Partition Operations

Creating Partitions

// Add partition
spark.sql("ALTER TABLE partitioned_sales ADD PARTITION (year=2023, month=12)")

// Add partition with location
spark.sql("""
ALTER TABLE partitioned_sales ADD PARTITION (year=2023, month=11)
LOCATION '/data/sales/2023/11'
""")

// Add multiple partitions
spark.sql("""
ALTER TABLE partitioned_sales ADD 
PARTITION (year=2023, month=10)
PARTITION (year=2023, month=9)
""")

Managing Partitions

// Show partitions
spark.sql("SHOW PARTITIONS partitioned_sales").show()

// Show partitions with filter
spark.sql("SHOW PARTITIONS partitioned_sales PARTITION(year=2023)").show()

// Drop partition
spark.sql("ALTER TABLE partitioned_sales DROP PARTITION (year=2022, month=1)")

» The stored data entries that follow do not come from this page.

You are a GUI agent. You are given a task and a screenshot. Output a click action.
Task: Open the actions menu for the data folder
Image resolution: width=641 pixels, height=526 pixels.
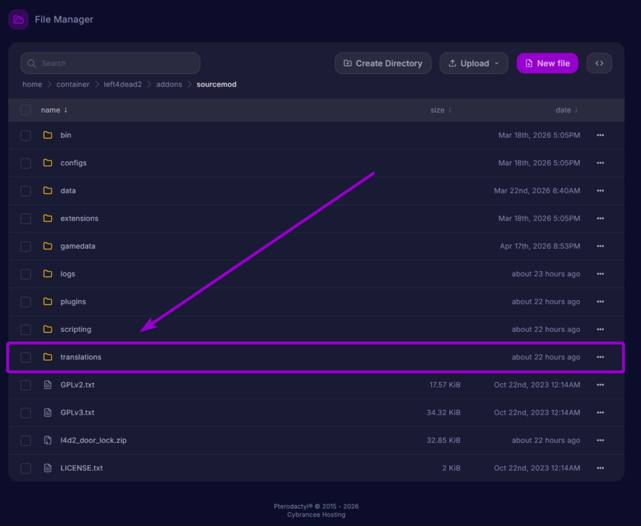click(x=600, y=190)
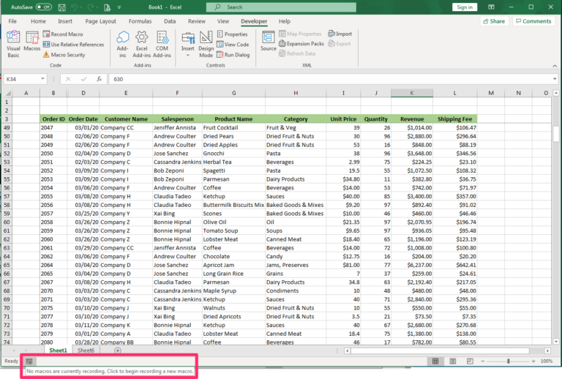Toggle Design Mode in Controls
This screenshot has height=379, width=562.
pos(206,44)
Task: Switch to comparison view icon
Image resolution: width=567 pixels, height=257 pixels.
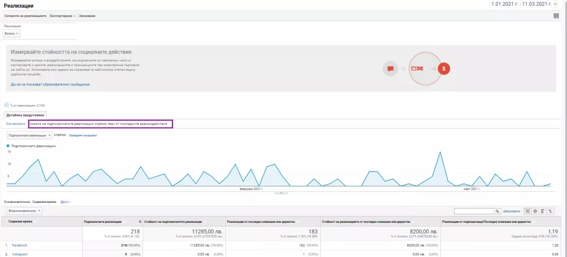Action: click(x=551, y=211)
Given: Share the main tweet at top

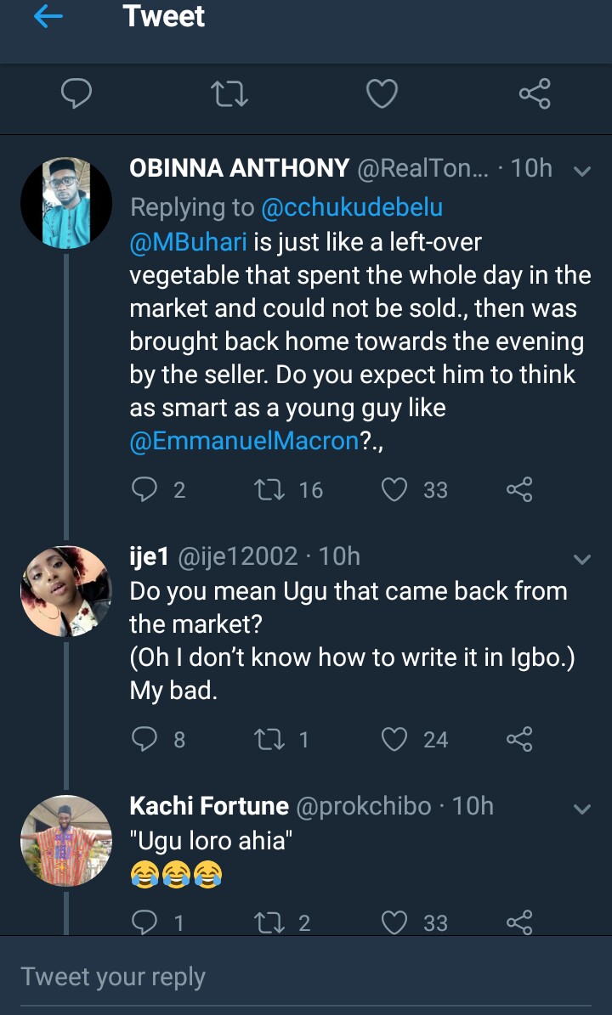Looking at the screenshot, I should (535, 93).
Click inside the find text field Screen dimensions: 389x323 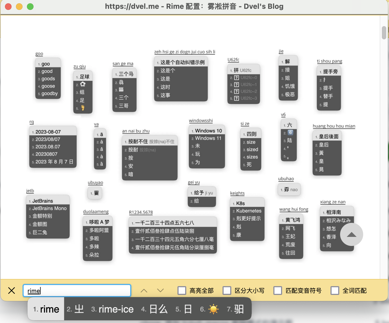pos(77,291)
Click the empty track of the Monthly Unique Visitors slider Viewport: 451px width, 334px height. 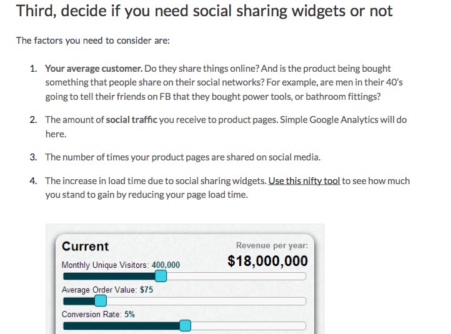[x=236, y=277]
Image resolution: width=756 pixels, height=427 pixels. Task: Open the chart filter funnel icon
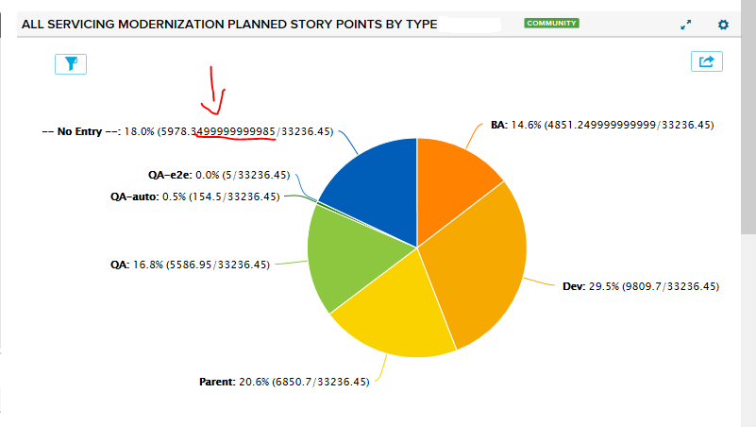[71, 63]

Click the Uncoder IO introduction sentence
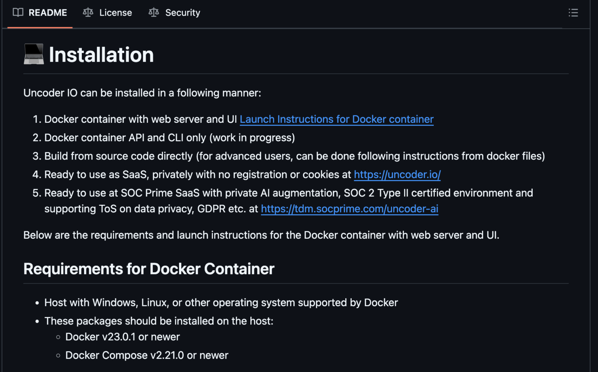coord(142,93)
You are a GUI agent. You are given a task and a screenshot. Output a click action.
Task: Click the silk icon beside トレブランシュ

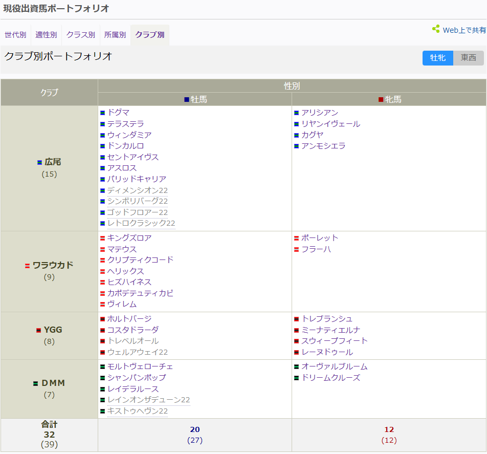click(x=297, y=319)
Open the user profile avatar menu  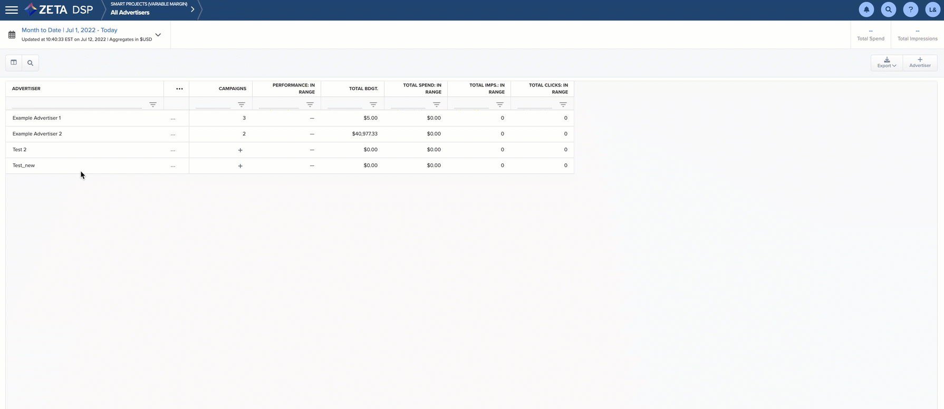click(x=932, y=9)
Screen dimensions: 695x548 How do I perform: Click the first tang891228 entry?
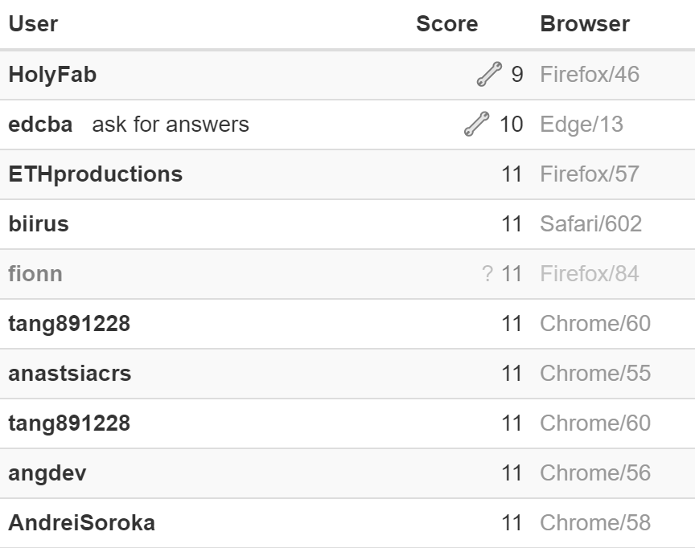coord(69,324)
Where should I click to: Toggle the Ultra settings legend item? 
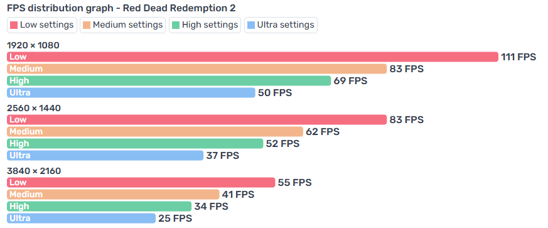tap(281, 25)
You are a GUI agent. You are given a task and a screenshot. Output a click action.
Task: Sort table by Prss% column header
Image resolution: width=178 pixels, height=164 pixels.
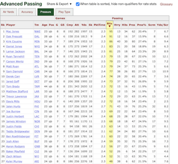pos(142,25)
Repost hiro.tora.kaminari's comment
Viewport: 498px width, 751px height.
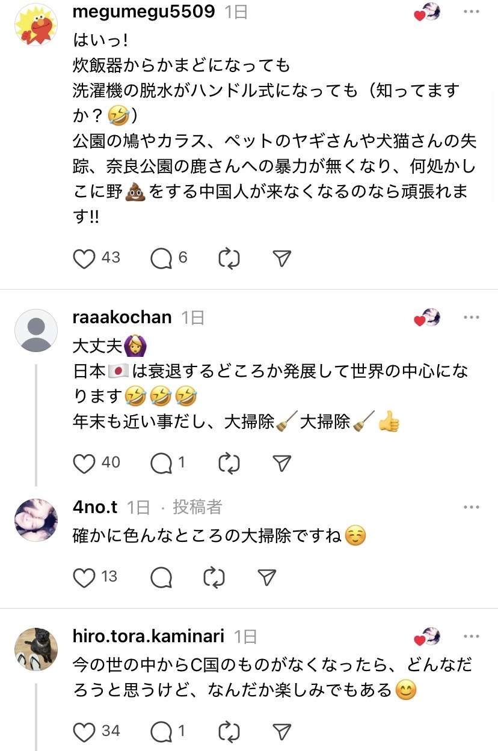pyautogui.click(x=229, y=731)

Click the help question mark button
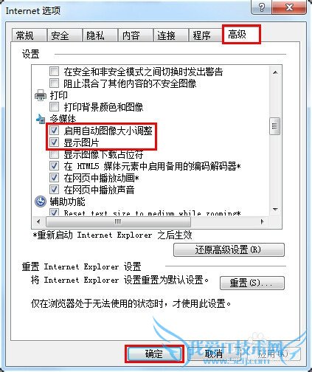click(x=261, y=7)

// Drop partition if exists
spark.sql("ALTER TABLE partitioned_sales DROP IF EXISTS PARTITION (year=2022, month=2)")

Dynamic Partitioning

// Enable dynamic partitioning
spark.conf.set("hive.exec.dynamic.partition", "true")
spark.conf.set("hive.exec.dynamic.partition.mode", "nonstrict")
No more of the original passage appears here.